Today we bought a few inexpensive bits of tool kit consumables:

  • One junior hacksaw and blades
  • One Stanley knife [packaging knife] and blades
  • One pack masonry drill bits
  • One pack wall plugs with necessary screws

All you need in addition to the above when it comes to putting blinds up at the windows is:

  • One handyman named Graham, raring to go
  • One willing assistant, ready and willing to make and serve tea on demand

The handyman was fetched home for his ‘weekend’ late yesterday/early this morning and, after a well-earned sleep, was foot-tappingly anxious to get stuck in to the task just as soon as we’d got ourselves ready to fetch the tool kit things from the DIY store. The tea-making assistant has been here all along.

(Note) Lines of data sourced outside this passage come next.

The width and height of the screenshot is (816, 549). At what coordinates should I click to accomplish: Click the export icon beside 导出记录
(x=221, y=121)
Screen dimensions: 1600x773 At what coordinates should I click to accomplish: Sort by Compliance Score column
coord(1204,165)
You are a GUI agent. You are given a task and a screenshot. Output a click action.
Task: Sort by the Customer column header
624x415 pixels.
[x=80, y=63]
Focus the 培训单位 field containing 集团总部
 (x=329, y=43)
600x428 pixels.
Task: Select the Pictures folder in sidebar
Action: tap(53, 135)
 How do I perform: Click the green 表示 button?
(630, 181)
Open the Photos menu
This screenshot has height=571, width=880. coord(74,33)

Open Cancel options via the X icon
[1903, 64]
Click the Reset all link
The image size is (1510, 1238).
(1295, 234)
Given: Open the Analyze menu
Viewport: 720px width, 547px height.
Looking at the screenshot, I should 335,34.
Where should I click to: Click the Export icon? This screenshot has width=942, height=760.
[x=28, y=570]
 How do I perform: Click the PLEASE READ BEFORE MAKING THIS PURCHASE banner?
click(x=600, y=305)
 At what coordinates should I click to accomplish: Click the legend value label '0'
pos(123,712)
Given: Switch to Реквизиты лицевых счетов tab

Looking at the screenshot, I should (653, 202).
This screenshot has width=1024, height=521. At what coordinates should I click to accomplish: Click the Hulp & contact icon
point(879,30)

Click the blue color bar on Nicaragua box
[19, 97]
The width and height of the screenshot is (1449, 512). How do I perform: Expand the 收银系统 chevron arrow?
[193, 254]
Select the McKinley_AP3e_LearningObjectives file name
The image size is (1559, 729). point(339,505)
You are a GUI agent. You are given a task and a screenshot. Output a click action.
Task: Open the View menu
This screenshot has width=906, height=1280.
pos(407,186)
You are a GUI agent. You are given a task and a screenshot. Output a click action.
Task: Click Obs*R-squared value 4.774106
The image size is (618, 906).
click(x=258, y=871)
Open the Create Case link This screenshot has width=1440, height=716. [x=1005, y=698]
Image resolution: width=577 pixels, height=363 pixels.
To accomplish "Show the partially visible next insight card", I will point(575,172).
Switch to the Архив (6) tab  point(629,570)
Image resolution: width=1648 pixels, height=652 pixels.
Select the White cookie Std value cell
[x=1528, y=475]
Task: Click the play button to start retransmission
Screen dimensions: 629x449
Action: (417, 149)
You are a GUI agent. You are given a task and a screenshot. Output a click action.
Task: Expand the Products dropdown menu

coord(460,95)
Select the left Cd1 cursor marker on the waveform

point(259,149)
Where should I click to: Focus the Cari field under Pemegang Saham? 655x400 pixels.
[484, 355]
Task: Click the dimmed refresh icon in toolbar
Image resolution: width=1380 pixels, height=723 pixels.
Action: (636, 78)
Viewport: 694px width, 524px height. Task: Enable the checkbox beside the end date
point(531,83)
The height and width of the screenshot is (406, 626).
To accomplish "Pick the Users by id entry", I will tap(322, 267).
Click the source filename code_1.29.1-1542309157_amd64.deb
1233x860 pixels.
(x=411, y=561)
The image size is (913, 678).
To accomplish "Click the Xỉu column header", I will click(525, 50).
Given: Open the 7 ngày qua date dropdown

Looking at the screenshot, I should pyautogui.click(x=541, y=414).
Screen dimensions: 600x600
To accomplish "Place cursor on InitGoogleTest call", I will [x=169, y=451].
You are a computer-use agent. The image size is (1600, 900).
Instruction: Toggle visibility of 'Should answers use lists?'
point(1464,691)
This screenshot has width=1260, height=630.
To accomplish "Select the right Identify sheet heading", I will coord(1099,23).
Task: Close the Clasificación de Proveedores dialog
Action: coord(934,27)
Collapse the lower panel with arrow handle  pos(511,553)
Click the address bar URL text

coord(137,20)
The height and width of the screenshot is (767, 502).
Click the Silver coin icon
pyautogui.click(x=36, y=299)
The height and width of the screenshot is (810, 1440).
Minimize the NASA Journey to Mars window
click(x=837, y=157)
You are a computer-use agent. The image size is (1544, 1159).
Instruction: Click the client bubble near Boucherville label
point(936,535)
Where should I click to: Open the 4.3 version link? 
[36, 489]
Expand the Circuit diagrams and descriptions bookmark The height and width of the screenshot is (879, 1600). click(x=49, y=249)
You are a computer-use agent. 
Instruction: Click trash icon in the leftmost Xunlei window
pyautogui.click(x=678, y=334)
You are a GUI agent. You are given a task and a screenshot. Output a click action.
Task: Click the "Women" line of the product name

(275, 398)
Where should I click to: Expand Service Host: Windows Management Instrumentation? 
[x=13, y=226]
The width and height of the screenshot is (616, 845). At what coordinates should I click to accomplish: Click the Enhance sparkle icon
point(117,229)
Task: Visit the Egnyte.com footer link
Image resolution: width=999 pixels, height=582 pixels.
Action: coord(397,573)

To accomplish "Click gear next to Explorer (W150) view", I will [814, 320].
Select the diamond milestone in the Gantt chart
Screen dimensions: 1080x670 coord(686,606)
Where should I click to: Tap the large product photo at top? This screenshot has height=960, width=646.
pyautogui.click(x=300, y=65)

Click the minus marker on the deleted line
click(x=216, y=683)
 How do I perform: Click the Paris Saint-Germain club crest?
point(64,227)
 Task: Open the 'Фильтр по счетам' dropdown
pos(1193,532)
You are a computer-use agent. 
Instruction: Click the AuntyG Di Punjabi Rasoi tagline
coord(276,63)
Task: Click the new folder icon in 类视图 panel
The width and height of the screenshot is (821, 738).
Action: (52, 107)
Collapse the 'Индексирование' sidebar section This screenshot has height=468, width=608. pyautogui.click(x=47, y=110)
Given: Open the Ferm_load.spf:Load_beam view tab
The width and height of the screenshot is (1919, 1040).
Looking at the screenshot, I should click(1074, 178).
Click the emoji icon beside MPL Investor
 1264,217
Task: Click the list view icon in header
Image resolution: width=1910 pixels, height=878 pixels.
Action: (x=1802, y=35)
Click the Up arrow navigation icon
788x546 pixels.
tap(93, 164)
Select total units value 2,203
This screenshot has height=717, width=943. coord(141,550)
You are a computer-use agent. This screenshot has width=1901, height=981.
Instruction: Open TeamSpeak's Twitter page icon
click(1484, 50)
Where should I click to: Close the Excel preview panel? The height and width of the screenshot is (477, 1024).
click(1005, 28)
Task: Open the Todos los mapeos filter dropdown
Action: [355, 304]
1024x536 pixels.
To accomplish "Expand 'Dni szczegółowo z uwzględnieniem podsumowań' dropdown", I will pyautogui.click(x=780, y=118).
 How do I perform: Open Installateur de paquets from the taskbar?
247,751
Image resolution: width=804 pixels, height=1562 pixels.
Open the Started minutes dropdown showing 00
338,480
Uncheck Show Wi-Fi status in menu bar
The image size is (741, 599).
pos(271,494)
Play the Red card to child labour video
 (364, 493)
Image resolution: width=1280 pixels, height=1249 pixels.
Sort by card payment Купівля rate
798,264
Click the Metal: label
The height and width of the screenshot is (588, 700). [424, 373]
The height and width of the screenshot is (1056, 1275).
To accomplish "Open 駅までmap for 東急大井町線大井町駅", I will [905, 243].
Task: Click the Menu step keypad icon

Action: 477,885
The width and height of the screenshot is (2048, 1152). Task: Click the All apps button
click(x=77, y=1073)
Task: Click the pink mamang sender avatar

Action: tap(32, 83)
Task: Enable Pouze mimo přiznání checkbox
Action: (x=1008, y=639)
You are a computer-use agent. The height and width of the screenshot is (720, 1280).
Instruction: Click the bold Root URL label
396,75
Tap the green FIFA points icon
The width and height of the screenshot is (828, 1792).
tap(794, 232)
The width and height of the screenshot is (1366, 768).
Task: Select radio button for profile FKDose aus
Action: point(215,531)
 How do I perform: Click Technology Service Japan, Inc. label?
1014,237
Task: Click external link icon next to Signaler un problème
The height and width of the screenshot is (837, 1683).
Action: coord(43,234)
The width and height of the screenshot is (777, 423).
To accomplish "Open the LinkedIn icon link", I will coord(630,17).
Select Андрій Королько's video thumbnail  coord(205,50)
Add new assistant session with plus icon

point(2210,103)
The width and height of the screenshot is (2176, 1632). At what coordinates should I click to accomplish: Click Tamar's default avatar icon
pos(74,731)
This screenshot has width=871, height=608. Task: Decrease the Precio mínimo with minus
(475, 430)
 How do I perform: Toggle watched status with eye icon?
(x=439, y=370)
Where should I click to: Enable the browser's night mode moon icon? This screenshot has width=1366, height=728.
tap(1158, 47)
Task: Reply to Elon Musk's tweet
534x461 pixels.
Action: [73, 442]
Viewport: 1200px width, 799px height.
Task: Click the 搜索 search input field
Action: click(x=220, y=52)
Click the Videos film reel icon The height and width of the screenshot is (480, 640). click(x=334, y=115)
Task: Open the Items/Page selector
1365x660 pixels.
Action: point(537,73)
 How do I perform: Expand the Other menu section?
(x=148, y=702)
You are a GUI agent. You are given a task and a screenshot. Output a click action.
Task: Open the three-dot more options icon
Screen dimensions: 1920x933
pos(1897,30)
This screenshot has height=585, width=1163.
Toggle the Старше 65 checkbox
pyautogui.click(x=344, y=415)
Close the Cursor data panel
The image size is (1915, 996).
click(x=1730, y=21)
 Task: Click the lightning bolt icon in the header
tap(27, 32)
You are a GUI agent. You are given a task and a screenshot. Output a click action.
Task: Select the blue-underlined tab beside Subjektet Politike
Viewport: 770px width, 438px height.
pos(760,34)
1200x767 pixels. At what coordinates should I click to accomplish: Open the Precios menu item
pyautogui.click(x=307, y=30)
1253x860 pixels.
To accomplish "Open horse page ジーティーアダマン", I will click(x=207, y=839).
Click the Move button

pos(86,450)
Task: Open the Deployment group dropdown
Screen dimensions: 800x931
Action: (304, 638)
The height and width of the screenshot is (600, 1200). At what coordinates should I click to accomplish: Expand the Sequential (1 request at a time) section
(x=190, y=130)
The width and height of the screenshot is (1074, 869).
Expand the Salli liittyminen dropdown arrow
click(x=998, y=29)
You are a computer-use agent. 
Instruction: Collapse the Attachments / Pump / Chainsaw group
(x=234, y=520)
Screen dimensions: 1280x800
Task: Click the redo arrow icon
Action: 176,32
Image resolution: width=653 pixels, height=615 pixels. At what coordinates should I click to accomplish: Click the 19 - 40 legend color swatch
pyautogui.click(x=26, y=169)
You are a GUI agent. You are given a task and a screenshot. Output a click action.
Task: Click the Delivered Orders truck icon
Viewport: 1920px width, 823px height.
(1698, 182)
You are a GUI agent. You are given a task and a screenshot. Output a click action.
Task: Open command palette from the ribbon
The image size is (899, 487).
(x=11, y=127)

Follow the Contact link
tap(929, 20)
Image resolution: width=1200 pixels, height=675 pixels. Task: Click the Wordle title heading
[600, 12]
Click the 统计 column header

And so the day went, consuming much tea and coffee, aided by a modicum of conversation and laughter, and finished with one and a half bottles of decent Australian plonk. Dinner was toad-in-the-hole, served with potatoes roasted with bacon bits, onion and rosemary, and a helping of lighty boiled shredded savoy cabbage with thinly sliced leeks. To follow, we had our eternal favourite: Yeo Valley organic plum yogurt.

Graham had set himself the target of finishing the blinds for the living room windows—comprising of a three-window bay and a double casement. He got it done and, when we repaired to the living room after dinner, I expressed my appreciation.

“You’ve done a grand job there, chookey-boots.”

“Thanks. Wish I had another day so’s I could go on to do the other rooms.”

“Ah well. Next week will come round soon enough.”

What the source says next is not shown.